> [AIM OF THE EXERCISE] In the records below, find the line containing "Where should I", then copy that line and all lines after it, exactly, omitting every picture.

──────────────────────────────

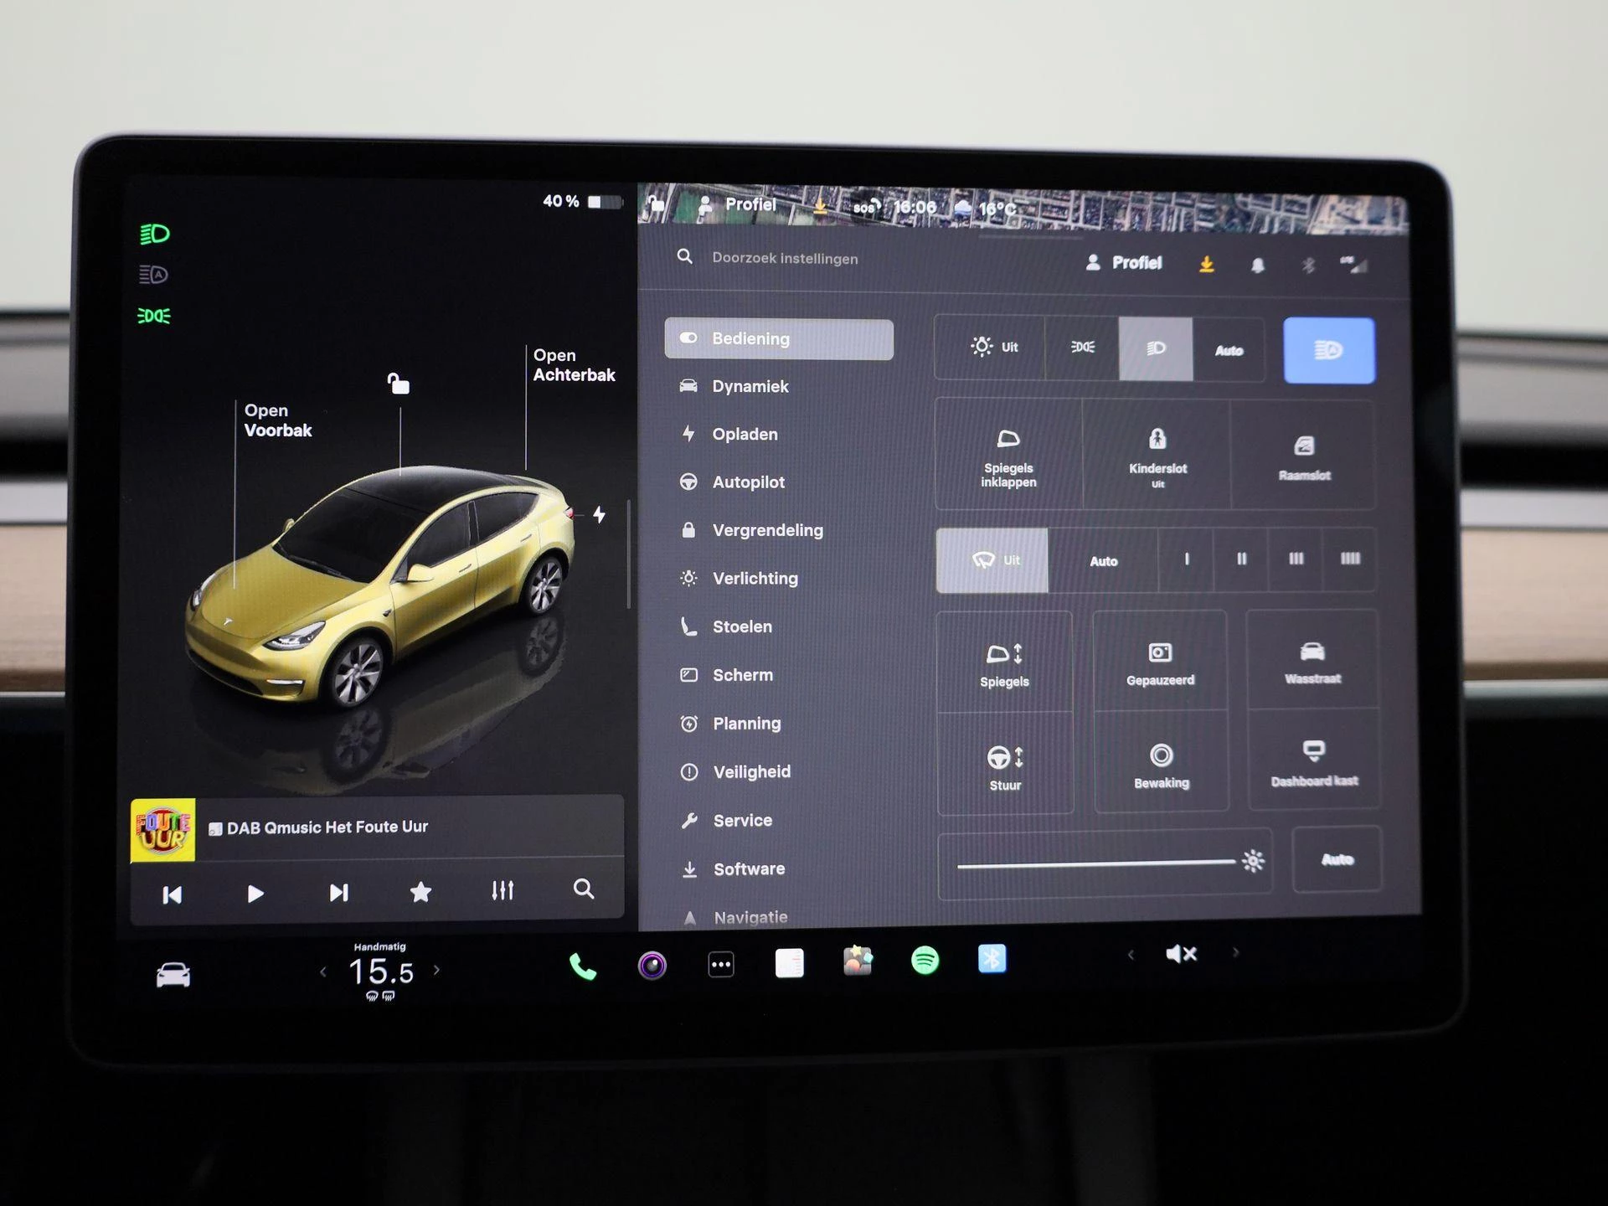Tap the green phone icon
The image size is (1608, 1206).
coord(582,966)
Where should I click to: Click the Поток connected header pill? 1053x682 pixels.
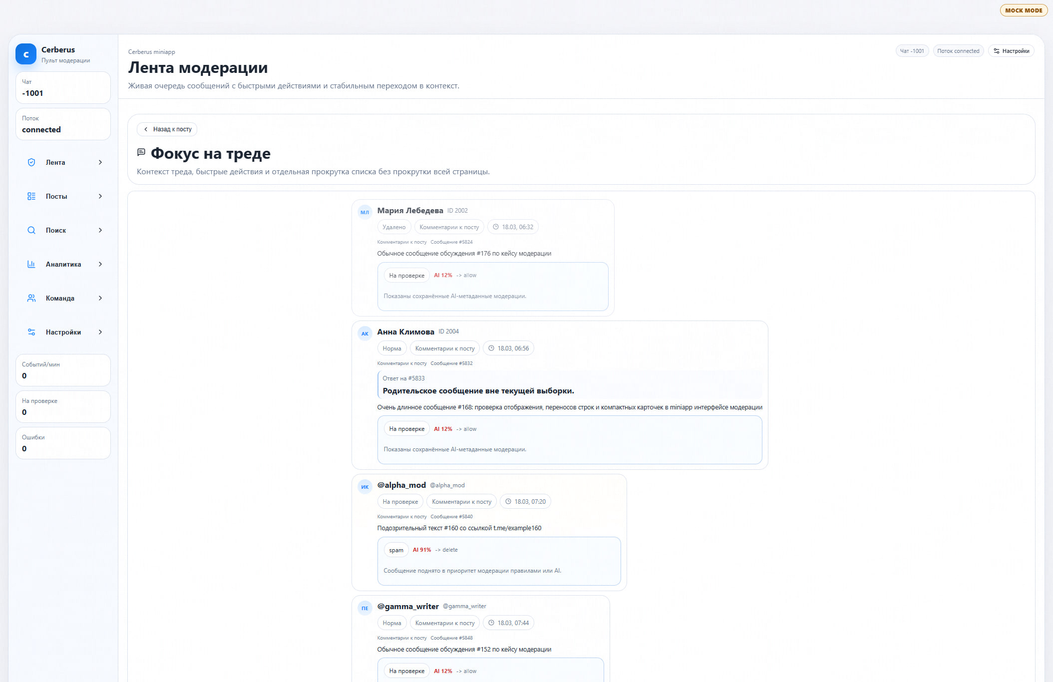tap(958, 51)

──────────────────────────────

> [SOLUTION TO THIS EXERCISE]
Where should I click to: Click the Поток connected header pill? 1053x682 pixels.
tap(958, 51)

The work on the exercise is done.